━━━ Provided information

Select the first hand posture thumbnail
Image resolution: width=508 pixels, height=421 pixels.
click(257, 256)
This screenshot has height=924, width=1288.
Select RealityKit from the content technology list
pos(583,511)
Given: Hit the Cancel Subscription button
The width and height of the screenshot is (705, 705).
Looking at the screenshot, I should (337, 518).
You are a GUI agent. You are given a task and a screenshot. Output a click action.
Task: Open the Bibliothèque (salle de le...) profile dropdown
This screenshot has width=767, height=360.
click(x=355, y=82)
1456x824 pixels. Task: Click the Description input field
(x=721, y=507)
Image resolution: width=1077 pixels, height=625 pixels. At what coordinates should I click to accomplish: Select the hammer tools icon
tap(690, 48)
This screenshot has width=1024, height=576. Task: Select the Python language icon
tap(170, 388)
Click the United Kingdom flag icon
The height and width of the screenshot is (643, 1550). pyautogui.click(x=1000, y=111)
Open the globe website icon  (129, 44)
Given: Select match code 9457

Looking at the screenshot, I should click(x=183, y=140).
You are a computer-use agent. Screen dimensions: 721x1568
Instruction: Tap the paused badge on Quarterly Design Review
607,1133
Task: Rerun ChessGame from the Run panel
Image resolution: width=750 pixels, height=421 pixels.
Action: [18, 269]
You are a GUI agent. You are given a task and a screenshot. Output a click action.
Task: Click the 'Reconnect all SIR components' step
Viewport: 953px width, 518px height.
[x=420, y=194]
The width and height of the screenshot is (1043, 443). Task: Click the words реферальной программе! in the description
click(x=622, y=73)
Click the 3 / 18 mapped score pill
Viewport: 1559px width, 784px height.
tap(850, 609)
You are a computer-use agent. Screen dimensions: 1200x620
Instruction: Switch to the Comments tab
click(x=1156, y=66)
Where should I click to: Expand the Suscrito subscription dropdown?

━━━━━━

» **Requirements**
Rewrite the data above as a numbered list with one line per entry, leaving out any blank lines.

» **Task answer**
1. Select the first hand posture thumbnail
2. Image resolution: width=508 pixels, height=421 pixels.
3. click(257, 256)
4. This screenshot has height=924, width=1288.
5. Select RealityKit from the content technology list
6. pos(583,511)
7. Given: Hit the Cancel Subscription button
8. The width and height of the screenshot is (705, 705).
9. Looking at the screenshot, I should (337, 518).
10. You are a GUI agent. You are given a task and a screenshot. Output a click action.
11. Task: Open the Bibliothèque (salle de le...) profile dropdown
12. This screenshot has width=767, height=360.
13. click(x=355, y=82)
14. 1456x824 pixels. Task: Click the Description input field
15. (x=721, y=507)
16. Image resolution: width=1077 pixels, height=625 pixels. At what coordinates should I click to accomplish: Select the hammer tools icon
17. tap(690, 48)
18. This screenshot has width=1024, height=576. Task: Select the Python language icon
19. tap(170, 388)
20. Click the United Kingdom flag icon
21. The height and width of the screenshot is (643, 1550). pyautogui.click(x=1000, y=111)
22. Open the globe website icon  (129, 44)
23. Given: Select match code 9457
24. Looking at the screenshot, I should click(x=183, y=140).
25. You are a computer-use agent. Screen dimensions: 721x1568
26. Instruction: Tap the paused badge on Quarterly Design Review
27. 607,1133
28. Task: Rerun ChessGame from the Run panel
29. Image resolution: width=750 pixels, height=421 pixels.
30. Action: [18, 269]
31. You are a GUI agent. You are given a task and a screenshot. Output a click action.
32. Task: Click the 'Reconnect all SIR components' step
33. Viewport: 953px width, 518px height.
34. [x=420, y=194]
35. The width and height of the screenshot is (1043, 443). Task: Click the words реферальной программе! in the description
36. click(x=622, y=73)
37. Click the 3 / 18 mapped score pill
38. Viewport: 1559px width, 784px height.
39. tap(850, 609)
40. You are a computer-use agent. Screen dimensions: 1200x620
41. Instruction: Switch to the Comments tab
42. click(x=1156, y=66)
43. Where should I click to: Expand the Suscrito subscription dropdown?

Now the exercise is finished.